Mark Harmsworth believes that the Kroger Albertsons merger may be the final chance to level the playing field to improve competition, create more choice and provide local jobs in the community
Washington Policy Center
Two grocery chains, Kroger and Albertsons, are planning on a $25 billion merger of their operations next year. Given the size of the deal, the merger is understandably under review from the Federal Trade Commission (FTC) for potential antitrust issues.
Proponents of the merger say it’s necessary due to changes in the grocery marketplace driven by a shift to online shopping and competition from companies like Walmart and Amazon. Concerns from opposing groups say the merger will decrease consumer choice and result in a loss of jobs for the frontline workers.

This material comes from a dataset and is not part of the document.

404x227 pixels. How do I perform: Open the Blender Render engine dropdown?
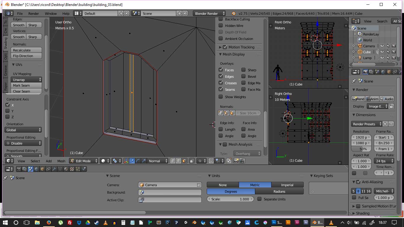tap(209, 14)
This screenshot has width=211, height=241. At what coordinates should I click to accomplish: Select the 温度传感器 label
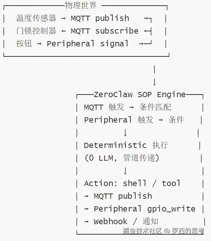[x=36, y=18]
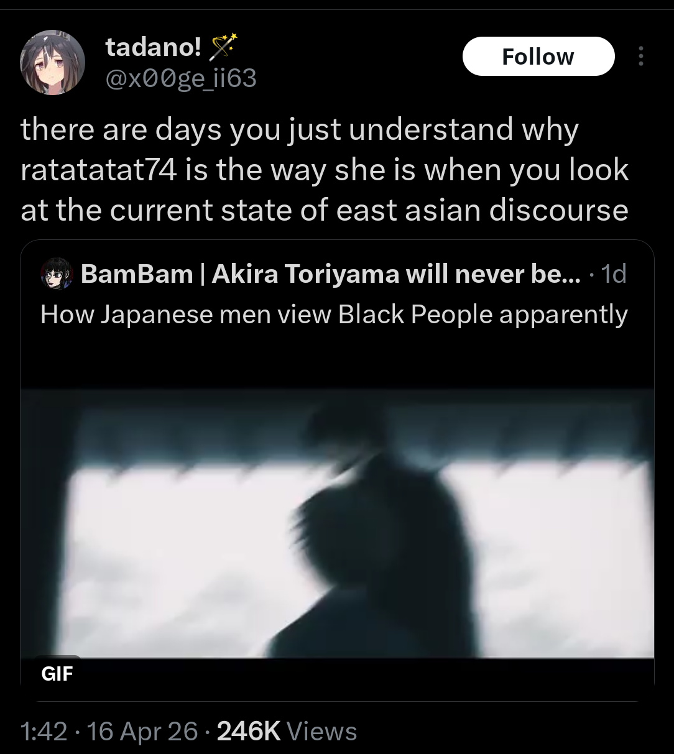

Mergers happen all the time, so why is this one drawing so much attention?
Previous grocery chain mergers have been met with resistance from workers’ unions consumers and the Kroger-Albertsons deal is no different. Employees get nervous about their jobs and consumers wonder if product choice will go down and prices will go up.

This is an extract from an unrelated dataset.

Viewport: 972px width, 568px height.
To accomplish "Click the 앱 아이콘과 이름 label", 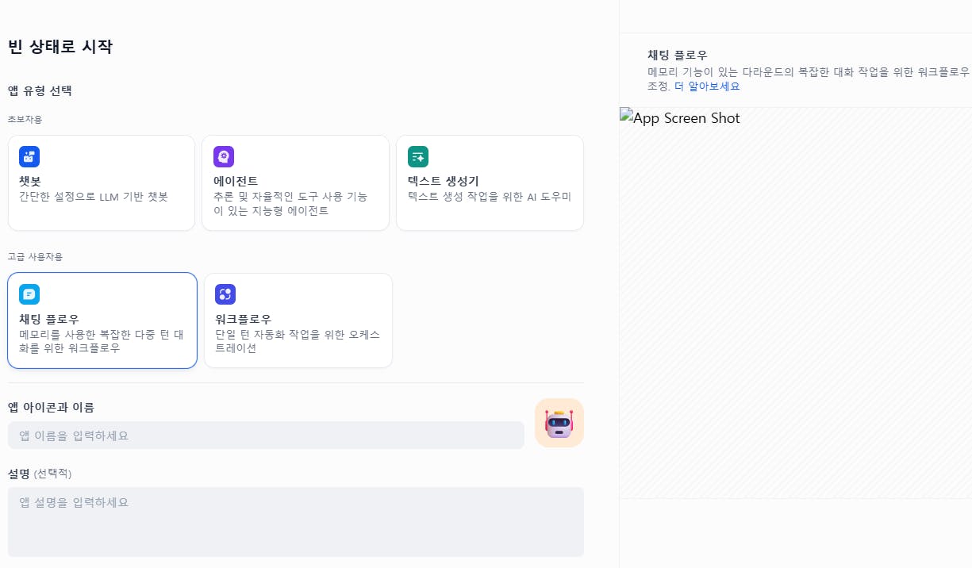I will (x=51, y=407).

To address some of the potential anti-trust issues and workers concerns, Kroger and Albertsons are selling 413 stores to C&S Wholesale Grocers (a competitor) who, as part of the deal, plans on continuing operations under the existing collective bargaining agreements working to ensure no store closures.
The sale shows Kroger and Albertsons are aware of the scrutiny the deal will draw from the FTC and are taking proactive steps to address any concerns.
Additionally, the sale of the 413 stores ensures local competition between C&S and the newly merged Kroger and Albertsons.
The driving force behind the merger is the change in the grocery marketplace in the last few years with the growth of online and warehouse stores.
According to a statement from Burt Flickinger, managing director of consulting firm Strategic Resource Group, the grocery business is going through a “revolution,” and Walmart is “unstoppable.” Add Amazon and Costco to that list and it’s obvious the challenges that the traditional brick and mortar stores are up against. Post merger, Kroger will still only represent 14% of the grocery market, dwarfed by Walmart alone at 22%.
From a free market perspective, Kroger and Albertsons are doing what needs to be done to compete in a competitive marketplace while considering the importance of retaining jobs and maintaining customer choice.
Will the merger help consumer choice? It should. The new organization will be able to compete more effectively with the onslaught of online and warehouse competition. With C&S competing, prices and product selection should improve.
The Kroger Albertsons merger may be the final chance to level the playing field to improve competition, create more choice and provide local jobs in the community.
A decision from the FTC is expected by early 2024 on if the merger meets antitrust rules.
Mark Harmsworth is the director of the Small Business Center at the Washington Policy Center.